Check us out if you haven't: http://www.myspace.com/ahopelesslieband



The E.P is entitled "Monster In The Mirror". It's 10$, I'm sure it'll be a bit more if it's sent, but it wont be a lot of money, haha. It'll be affordable! 
	

	
	
		
		

		
		
	


	



It features 5 songs, with a soft rock, heavy post-hardcore, brutal-southern HxC feel to each song. Strange mix, I know.

Also, listen to the back-up vocals in the last track if you pick up a copy!

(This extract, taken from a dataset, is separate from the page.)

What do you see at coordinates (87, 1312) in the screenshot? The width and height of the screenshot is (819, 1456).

It's me 
	

	
	
		
		

		
		
	


	




. haha.


Thanks for those of you who supported us, and if you pick up a copy of the CD, you'll be shocked to see that in the Thank-You's, I listed "GBAtemp" since you guys have checked out my band before (some of you haven't) and etc, and any exposure is good exposure, especially when it's a place I visit so frequent!

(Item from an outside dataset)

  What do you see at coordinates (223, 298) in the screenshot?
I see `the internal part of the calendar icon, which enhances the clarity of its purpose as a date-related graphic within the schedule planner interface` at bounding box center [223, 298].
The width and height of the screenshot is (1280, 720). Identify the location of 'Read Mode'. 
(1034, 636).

Thanks in advance, and be sure to check us out! Who knows? Maybe we'll be touring soon. . .! 
	

	
	
		
		

		
		
	


	








sonknuck23


----------



## monkat (Sep 27, 2010)

I saw the picture of your band.
Got a bad impression.

Listened to the song.
Fears confirmed.

(at least the beginning - the screamy parts are better, but you're doing the screaming wrong. Also don't mix it with singing. It sounds bad with a male singer.)


----------



## sonknuck23 (Sep 27, 2010)

? Thanks, I guess?


----------



## Forstride (Sep 27, 2010)

I like it!  I'll definitely buy it when I get money!

Also, I see you guys are playing with We Came As Romans.  Never really listened to them, but I know they are pretty famous by now, so congrats on that!


----------



## Dangy (Sep 27, 2010)

You should give it away free, like Dawn of the Hero did.

Also, sounds very crabcore-ish.


----------



## injected11 (Sep 27, 2010)

Dangy said:
			
		

> You should give it away free, like Dawn of the Hero did.


$10 for a 5-song EP by a band that few have ever heard of... I'd think up a better marketing scheme.


----------



## PettingZoo (Sep 27, 2010)

Sounds good and a bit crabcore-ish as Dangy mentioned but mixed with post-hardcore, some parts (mainly just the breakdowns) sound a bit like TDWP, as well as something else that I just can't put my finger on. I don't really like it at all or TDWP for that matter, though that's just my taste in music. 

Good job dude, also why does that dude have blue stuff in his hair?


----------



## sonknuck23 (Sep 27, 2010)

injected11: We've been selling them just fine, 10$ isn't really a lot of money for a 5 song E.P, to be honest.

Dangy: I have VERY LITTLE control over what happens financially with the band, I'm just the drummer, and I have dozens of other projects going on so I pretty much just advertise and play shows.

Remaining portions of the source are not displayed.